Parágrafo Único- As deliberações da Assembleia Geral Ordinária serão tomadas pela maioria simples de votos, de acordo com o Regimento Interno.
Art. 27. A aprovação do balanço, das contas e do relatório do Conselho Deliberativo/Administrativo e Conselho Fiscal desonera os integrantes da responsabilidade para com a Cooperativa, salvo por erro, dolo ou fraude.
DA ASSEMBLEIA GERAL EXTRAORDINÁRIA
Art.28. A Assembleia Geral Extraordinária reúne-se sempre que necessário e tem poderes para deliberar sobre qualquer assunto de interesse da Cooperativa, desde que mencionado no Edital de Convocação.
- 1º – É de competência da Assembleia Geral Extraordinária deliberar sobre os seguintes assuntos:
- Reforma do Estatuto Social;
- Fusão, incorporação ou desmembramento;
- Mudança de objetivo;
- Dissolução voluntária da Cooperativa e nomeação de liquidante;
- Contas do liquidante.
- 2º- São necessários, atendido o que dispõe este Estatuto, os votos de 2/3 (dois terços) dos cooperados presentes para tomar válidas as deliberações de que trata este artigo.
CAPÍTULO VI
ELEIÇÕES
Art.29. As eleições para os cargos de Diretoria, Conselho Deliberativo/Administrativo e Conselho Fiscal serão realizadas usualmente na Assembleia Geral Ordinária, no ano em que os mandatos se findarem.
Art. 30. A votação será secreta, mas a Assembleia Geral poderá optar pelo voto aberto.
Parágrafo Único Em caso de inscrição de uma única chapa poderá ser adotado o sistema de aclamação.
Art. 31 O edital de convocação das Assembleias Gerais em que houver eleição para Diretoria, Conselho Fiscal e Conselho Deliberativo/Administrativo será enviado através de correio com aviso de recebimento – AR ou ainda, através de correio eletrônico (ou similar) cadastrado na Secretaria da Cooperativa, sendo encaminhado posteriormente circular aos cooperados, bem como serão afixadas cópias dos editais nas dependências comumente freqüentadas pelos cooperados, bem como no site da Cooperativa ou similar.
- 1º. – As circulares, poderão ser encaminhadas aos cooperados, inclusive por correio eletrônico ou similar.
- 2º.–No caso de destituição dos membros da Diretoria e/ou Conselho Fiscal e/ou Deliberativo/Administrativo, de modo a afetar a regularidade da administração ou fiscalização da cooperativa, tendo em vista a previsão legal de eleições em no máximo 20(vinte) dias, os editais não seguirão o prazo previsto no “caput” deste artigo, bem como de acordo com o regramento no Regimento Interno.
Art. 32. Somente será aceita a inscrição de chapa que compreenda a totalidade dos cargos em disputa.
Art.33. A Cooperativa aceitará a inscrição de chapas até 20 (vinte) dias antes da realização da Assembleia Geral, prazo esse improrrogável.
- Único A inscrição será requerida por escrito, ao Presidente, pelo cooperado que encabeçar a chapa, devendo o requerimento ser entregue na Secretaria da Cooperativa, mediante protocolo e no horário de funcionamento desta.
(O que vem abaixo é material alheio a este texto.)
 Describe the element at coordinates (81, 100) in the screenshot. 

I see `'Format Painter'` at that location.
Art. 34. As chapas deverão conter obrigatoriamente a relação nominal dos cooperados que a integram, com os respectivos cargos a que concorrem, devendo ser entregues juntamente com o requerimento de inscrição, os seguintes documentos, firmados pelos concorrentes:
- Declaração de que não é pessoa impedida por lei ou condenada a pena que vede, ainda que temporariamente, o acesso a cargos públicos, ou por crime falimentar, de prevaricação, suborno, concussão, peculato ou contra a economia popular, a fé pública ou a propriedade, nos termos do art.51, da Lei 5.764/71;
- Declaração de bens;
- Declaração de que não é parente, até o segundo grau, em linha reta ou colateral, de quaisquer outros concorrentes na mesma chapa.
Art.35. Não será permitido o registro de candidatos, embora para cargos diferentes, em mais de uma chapa ou para mais de um cargo na mesma chapa.
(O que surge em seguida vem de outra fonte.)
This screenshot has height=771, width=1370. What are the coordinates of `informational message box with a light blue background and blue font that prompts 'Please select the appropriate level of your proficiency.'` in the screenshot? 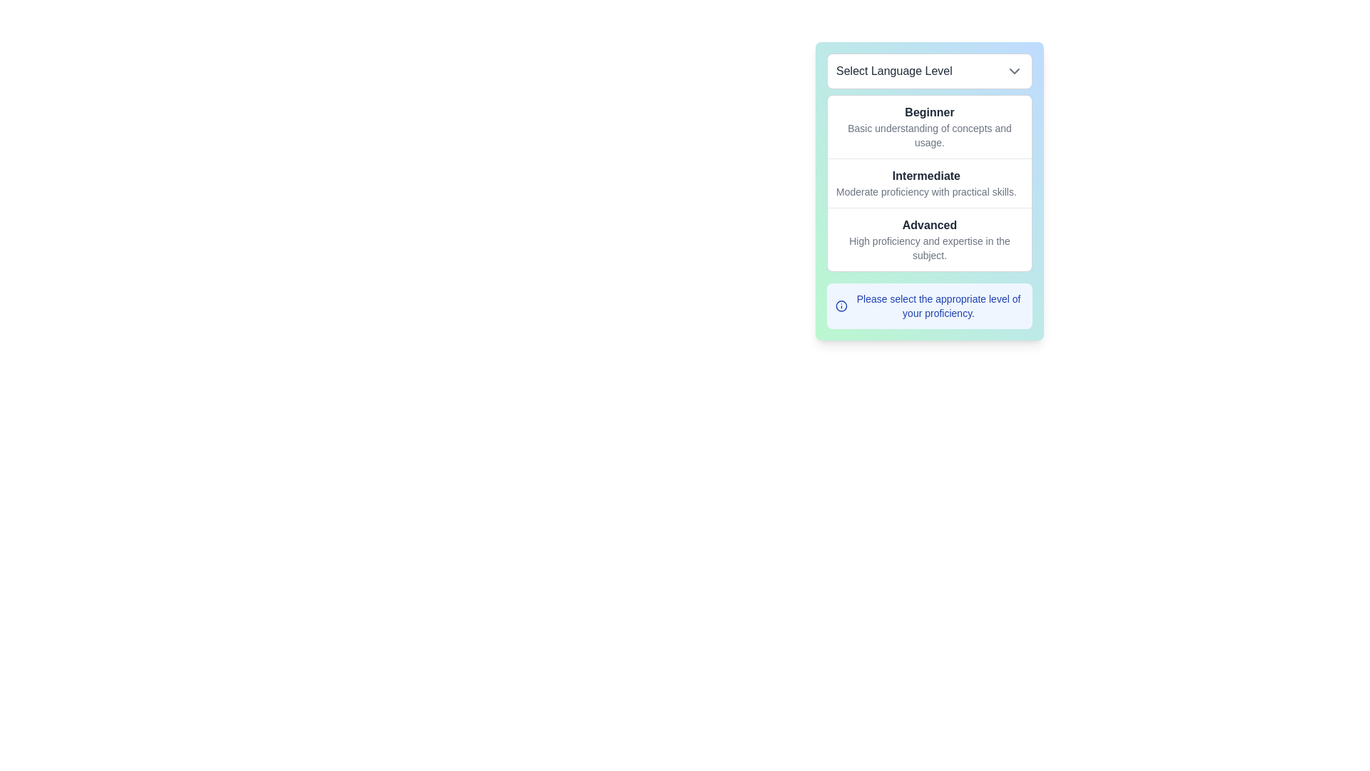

Art.36. A relação das chapas obedecerá a ordem de inscrição, de acordo com a data e horário de protocolo junto à secretaria da Cooperativa.
CAPÍTULO VII
DA DIRETORIA EXECUTIVA
Art. 37. A Cooperativa será administrada por uma Diretoria composta por 3 (três) membros, para os cargos de Presidente, Vice Presidente e Diretor Financeiro, sendo permitida a reeleição de 1/3 (um terço) de seus componentes.
- 1º A Diretoria Executiva e os demais membros do Conselho Deliberativo/Administrativo e Fiscal serão eleitos e empossados pela Assembleia Geral;
- 2º Os membros da Diretoria Executiva e os demais membros do Conselho Deliberativo/Administrativo e Fiscal, não poderão ter entre si laços de parentesco até o 2º grau, em linha reta ou colateral.
- 3º A Diretoria rege-se pelas seguintes normas:
- Reúne-se ordinariamente uma vez por mês e, extraordinariamente sempre que necessário, com a presença do Presidente do Conselho Deliberativo/Administrativo, por convocação do Presidente, da maioria Conselho Deliberativo/Administrativo, ou ainda, por solicitação do Conselho Fiscal;
- Para as deliberações terem validade é necessária a presença da maioria dos seus membros, proibida a representação, sendo as decisões tomadas pela maioria simples dos votos, reservado ao Presidente o exercício do voto de desempate;
- c) As deliberações serão consignadas em atas circunstanciadas, lavradas em livro próprio, aprovadas e assinadas.
Art. 38. Nos impedimentos de até 90 (noventa) dias, o Presidente será substituído pelo Vice Presidente.
- 1º Nos impedimentos de até 90 (noventa) dias do Vice-Presidente, seu cargo permanecerá vago, cabendo ao Presidente a execução de suas tarefas, sendo auxiliado pelo Diretor Financeiro.
- 2º Nos impedimentos de até 90 (noventa) dias do Diretor Financeiro, seu cargo permanecerá vago, cabendo ao Vice-Presidente a execução de suas tarefas, sendo auxiliado pelo Presidente.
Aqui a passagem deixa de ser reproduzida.